Bu noktadan hareketle, enerji, iklim, dijital dönüşüm ve teknoloji dönüşümüne dayalı rekabette, 'Küresel Güney' ile 'Küresel Kuzey' arasında gözlemlenecek inovasyon, araştırma ve geliştirme mücadelesi, aynı zamanda iki alanın yürütüceği projelerin finansmanına yönelik mekanizmalar boyutunda da yeni rekabet alanlarını beraberinde getirecek. Bu nedenle, bugün var olan, bilinen uluslararası ve bölgesel ölçekteki kalkınma ve yatırım bankalarının yanına yeni finans kurumlarının katılacağını; yakın gelecekte, İstanbul Bölgesel Finans Merkezi gibi, yeni bölgesel uluslararası finans merkezlerinin bu yarışta önemli roller üstleneceklerine birlikte şahit olacağız. Burada, önemli bir başlığın da dijitalleşme ve teknoloji 'asimetrisi'nde yaşanacağını göz ardı etmemek lazım. 5G teknolojileri, yapay zeka, blokzincir, dijital para, akıllı cihaz teknolojileri, 'her şeyin interneti' (IoT) teknolojilerinde gözlenecek kıyasıya rekabet de, iki grup arasındaki siyasi güç ve nüfuz alanı rekabetinin koşullarını etkileyecek.

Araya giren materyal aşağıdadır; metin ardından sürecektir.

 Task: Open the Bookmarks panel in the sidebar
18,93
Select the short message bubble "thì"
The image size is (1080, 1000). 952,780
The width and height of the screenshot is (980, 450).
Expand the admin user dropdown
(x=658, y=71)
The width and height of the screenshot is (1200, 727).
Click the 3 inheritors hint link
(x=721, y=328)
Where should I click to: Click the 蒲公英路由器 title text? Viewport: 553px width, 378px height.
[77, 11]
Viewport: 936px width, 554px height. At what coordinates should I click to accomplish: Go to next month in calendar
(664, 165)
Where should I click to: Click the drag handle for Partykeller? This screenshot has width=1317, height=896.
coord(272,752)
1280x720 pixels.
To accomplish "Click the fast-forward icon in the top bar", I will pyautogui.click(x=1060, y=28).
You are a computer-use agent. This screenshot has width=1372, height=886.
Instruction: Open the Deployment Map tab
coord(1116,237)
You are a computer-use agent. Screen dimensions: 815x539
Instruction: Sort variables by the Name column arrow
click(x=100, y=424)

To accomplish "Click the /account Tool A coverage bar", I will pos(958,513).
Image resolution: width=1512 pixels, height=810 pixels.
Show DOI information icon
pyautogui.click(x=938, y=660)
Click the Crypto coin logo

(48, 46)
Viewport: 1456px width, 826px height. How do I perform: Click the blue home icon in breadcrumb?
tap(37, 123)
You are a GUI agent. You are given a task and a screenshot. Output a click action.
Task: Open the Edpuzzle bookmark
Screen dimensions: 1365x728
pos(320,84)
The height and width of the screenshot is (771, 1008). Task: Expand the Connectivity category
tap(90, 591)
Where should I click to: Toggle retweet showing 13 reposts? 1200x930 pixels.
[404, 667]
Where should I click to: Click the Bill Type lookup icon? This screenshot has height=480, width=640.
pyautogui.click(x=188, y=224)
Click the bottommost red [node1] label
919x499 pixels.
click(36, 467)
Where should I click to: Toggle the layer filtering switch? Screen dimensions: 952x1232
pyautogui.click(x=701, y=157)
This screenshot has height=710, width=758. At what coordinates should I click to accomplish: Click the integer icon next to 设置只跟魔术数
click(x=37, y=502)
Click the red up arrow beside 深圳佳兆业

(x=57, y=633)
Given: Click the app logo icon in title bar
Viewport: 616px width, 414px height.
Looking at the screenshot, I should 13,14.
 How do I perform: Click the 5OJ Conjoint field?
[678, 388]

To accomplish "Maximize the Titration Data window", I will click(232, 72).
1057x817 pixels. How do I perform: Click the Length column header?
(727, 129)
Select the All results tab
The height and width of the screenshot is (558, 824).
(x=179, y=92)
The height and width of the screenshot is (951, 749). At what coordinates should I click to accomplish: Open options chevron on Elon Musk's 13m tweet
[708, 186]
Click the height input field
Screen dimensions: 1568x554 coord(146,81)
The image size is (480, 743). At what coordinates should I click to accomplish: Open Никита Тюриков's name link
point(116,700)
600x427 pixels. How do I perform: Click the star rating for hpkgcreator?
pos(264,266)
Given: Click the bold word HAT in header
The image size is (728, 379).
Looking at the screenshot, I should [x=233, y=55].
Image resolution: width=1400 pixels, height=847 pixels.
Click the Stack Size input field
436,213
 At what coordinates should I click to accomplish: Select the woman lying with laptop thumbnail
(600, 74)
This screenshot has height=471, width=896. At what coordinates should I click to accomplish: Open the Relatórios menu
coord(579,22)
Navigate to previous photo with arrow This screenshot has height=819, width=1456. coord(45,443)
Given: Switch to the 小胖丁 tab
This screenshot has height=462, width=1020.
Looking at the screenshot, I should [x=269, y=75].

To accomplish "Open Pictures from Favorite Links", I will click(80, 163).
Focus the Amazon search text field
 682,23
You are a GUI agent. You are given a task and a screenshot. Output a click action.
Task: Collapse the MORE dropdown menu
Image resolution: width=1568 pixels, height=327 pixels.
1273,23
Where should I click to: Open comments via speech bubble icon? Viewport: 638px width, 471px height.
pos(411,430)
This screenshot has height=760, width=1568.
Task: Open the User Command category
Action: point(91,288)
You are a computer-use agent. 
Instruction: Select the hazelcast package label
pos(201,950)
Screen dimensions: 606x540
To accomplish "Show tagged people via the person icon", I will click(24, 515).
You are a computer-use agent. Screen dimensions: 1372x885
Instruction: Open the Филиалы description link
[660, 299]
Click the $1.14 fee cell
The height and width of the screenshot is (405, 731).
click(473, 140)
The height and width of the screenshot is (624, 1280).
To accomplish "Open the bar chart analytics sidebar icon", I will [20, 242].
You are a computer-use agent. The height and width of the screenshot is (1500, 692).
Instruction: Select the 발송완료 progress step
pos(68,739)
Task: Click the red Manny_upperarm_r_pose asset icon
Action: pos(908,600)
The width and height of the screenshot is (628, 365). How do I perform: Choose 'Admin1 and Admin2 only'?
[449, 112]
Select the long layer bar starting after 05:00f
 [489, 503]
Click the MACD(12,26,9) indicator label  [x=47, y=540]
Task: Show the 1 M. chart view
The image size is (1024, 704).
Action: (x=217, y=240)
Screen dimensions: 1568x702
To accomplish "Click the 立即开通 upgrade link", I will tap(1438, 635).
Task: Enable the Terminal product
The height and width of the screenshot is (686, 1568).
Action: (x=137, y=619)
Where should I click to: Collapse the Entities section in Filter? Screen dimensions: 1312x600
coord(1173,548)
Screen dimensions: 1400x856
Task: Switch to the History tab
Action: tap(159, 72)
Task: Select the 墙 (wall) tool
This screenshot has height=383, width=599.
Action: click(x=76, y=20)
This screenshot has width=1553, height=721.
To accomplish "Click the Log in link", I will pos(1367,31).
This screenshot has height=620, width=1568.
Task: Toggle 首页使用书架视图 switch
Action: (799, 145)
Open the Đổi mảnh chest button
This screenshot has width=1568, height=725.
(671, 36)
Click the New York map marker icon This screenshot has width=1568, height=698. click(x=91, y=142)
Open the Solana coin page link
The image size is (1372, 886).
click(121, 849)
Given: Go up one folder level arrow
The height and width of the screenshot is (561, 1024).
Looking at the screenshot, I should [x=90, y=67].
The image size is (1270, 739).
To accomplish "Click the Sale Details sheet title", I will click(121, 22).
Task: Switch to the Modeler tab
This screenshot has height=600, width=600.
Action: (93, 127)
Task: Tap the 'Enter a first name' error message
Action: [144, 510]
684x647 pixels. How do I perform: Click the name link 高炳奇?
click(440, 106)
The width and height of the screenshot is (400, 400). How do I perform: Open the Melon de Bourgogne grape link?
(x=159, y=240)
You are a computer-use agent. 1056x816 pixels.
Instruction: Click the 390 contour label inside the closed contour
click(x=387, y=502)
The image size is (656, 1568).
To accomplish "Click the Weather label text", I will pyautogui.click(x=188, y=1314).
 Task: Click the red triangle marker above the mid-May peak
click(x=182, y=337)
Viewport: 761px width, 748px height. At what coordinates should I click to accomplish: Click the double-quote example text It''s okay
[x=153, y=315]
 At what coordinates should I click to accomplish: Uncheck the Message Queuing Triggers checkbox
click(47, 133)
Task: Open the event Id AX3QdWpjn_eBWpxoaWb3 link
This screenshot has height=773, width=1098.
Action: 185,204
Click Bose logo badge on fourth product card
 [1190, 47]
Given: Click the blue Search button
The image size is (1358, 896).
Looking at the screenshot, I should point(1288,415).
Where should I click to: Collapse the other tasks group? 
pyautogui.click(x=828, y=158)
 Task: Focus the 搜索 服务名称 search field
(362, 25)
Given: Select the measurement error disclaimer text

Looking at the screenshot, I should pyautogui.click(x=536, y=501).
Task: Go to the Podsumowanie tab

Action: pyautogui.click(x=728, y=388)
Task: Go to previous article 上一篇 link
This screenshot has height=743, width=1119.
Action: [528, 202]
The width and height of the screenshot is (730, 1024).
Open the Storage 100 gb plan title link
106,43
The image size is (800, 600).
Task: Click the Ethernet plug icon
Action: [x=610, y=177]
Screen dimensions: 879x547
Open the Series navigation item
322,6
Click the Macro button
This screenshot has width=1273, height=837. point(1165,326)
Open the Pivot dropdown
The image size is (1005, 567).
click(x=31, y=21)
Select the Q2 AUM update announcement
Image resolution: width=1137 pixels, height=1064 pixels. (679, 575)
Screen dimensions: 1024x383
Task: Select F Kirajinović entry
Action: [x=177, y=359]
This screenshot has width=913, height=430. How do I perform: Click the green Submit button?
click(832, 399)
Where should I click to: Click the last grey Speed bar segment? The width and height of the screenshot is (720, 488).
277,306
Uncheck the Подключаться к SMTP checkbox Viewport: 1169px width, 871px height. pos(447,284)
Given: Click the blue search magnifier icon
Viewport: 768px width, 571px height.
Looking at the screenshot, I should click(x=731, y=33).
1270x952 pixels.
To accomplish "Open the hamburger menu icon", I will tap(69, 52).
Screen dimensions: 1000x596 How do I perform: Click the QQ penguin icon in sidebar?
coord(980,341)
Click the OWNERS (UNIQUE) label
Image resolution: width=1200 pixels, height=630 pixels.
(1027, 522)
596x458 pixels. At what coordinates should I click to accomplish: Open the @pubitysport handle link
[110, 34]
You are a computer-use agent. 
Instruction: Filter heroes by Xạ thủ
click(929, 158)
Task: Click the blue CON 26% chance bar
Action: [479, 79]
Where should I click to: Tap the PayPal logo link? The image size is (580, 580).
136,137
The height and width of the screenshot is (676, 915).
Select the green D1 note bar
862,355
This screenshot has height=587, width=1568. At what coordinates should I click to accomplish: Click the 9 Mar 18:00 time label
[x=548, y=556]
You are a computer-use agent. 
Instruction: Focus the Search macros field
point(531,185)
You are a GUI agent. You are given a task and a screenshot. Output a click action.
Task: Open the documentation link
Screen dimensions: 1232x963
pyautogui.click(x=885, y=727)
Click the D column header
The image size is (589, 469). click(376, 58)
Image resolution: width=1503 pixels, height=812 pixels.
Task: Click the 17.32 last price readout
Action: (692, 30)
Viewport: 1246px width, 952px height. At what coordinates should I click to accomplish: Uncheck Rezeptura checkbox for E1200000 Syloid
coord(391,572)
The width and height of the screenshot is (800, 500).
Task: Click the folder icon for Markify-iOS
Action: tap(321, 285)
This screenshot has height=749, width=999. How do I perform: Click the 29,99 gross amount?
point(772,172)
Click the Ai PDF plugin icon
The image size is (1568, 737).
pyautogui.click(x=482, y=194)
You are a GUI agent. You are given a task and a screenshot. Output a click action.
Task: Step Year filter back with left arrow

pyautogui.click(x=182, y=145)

Küresel nüfus projeksiyonlarındaki 'asimetri', gıda güvenliği, arz güvenliği, istihdam güvenliği, konut ve barınma güvenliği gibi alanlarda iki grup arasındaki talep ve beklentileri de derinden etkileyecek. 2023 itibariyle 'Küresel Güney' ile 'Küresel Kuzey' arasındaki nüfus farkı 4.7 milyar iken, 2050'de bu fark 7 milyara yükselmiş olacak. Bu nedenle, 'Küresel Güney'in enerji, gıda ve teknoloji güvenliği başlıklarında kendi içinde geliştireceği ve derinleştireceği 'işbirliği ağı' da hiç şüphesiz küresel ticaret ve tedarik zinciri açısından iki grup arasında bir 'asimetri' oluşturacak. Bu noktada, işaret ettiğimiz işbirliği alanları, kuvvetle muhtemel, yakın gelecekte 'Küresel Güney'i temsil eden ülkeler arasında küresel ve bölgesel işbirliği ağının güçlendirilmesini sağlayacak yeni uluslararası teşkilatları da gündeme getirebilir; mevcut teşkilatların palazlanmasını hızlandırabilir. Küresel gündem izin verdiği ölçüde, bu alandaki gelişmeleri hatırlatmayı sürdüreceğiz.
Ayrıntılar için lütfen tıklayın.
- ‘Finansal Soğuk Savaş’ ve doların geleceği (20.09.2024)
- E7/G7 ve modernleşmenin geleceği (18.09.2024)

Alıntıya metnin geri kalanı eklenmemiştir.